Line 712. I don't agree with the statement: "These results demonstrate that FMRP regulates several processes.... And that these processes are differentially sensitive to changing levels of FMRP." The overall effects of the knock-down and the OE are the same. "differentially sensitive" in the sentence suggests otherwise.
Response: Thanks for pointing out this confusion. We have changed the text (lines ##683-685) to state that the design of the experiment allowed us “to evaluate several distinct cellular events contributing to neurogenesis, including NPC proliferation and survival, the rate of differentiation of progenitors into neurons, as well as dendritic arbor elaboration in neurons”. Then, in lines 699-703, we state more clearly that “higher levels of FMRP knockdown affect some of the cellular events contributing to neurogenesis, such as NPC proliferation and neuronal differentiation, whereas lower levels of knockdown affect other cellular events, such as NPC cell death, suggesting that these processes are differentially sensitive to different levels of FMRP.” The comment refers to a separate observation, that knockdown and overexpression of FMRP have similar overall outcomes with respect to neurogenesis, as schematized in Figure 8. We address this comment, along with the comment below, in a new paragraph starting on line 730.

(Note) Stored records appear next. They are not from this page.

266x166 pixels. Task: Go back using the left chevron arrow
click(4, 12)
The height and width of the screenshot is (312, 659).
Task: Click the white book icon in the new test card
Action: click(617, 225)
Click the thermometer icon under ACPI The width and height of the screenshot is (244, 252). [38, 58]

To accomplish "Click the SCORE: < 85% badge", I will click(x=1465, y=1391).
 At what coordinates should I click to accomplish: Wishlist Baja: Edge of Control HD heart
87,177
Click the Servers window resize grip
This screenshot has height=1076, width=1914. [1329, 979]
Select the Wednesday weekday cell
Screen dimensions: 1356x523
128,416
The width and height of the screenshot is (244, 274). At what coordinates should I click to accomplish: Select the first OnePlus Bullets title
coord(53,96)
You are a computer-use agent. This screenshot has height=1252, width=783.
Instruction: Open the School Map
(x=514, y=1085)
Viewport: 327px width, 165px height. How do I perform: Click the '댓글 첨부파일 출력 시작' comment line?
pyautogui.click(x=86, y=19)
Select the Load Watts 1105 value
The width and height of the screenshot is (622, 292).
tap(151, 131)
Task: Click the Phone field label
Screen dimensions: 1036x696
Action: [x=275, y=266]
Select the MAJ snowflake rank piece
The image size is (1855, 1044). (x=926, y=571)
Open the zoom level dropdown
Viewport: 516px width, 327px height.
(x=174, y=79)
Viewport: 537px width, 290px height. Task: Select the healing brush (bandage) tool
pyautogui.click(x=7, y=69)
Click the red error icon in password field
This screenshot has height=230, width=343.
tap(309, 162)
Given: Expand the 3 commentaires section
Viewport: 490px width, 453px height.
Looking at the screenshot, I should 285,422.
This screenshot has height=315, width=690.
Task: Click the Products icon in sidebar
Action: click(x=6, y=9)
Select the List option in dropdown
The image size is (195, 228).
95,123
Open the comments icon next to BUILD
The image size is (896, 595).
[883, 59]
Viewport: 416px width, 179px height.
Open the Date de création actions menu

The discussion would benefit from an additional section dealing with the question "why two opposite procedures (decreasing and increasing FMRP level) have the same overall outcomes on NP survival, neuron differentiation and maturation?"
Response: We have added a new paragraph discussing this point, starting on line 730.
Other changes in the text shown in track changes were made to maintain the discussion at 3000 words despite the increased text required to respond to reviewers’ comments.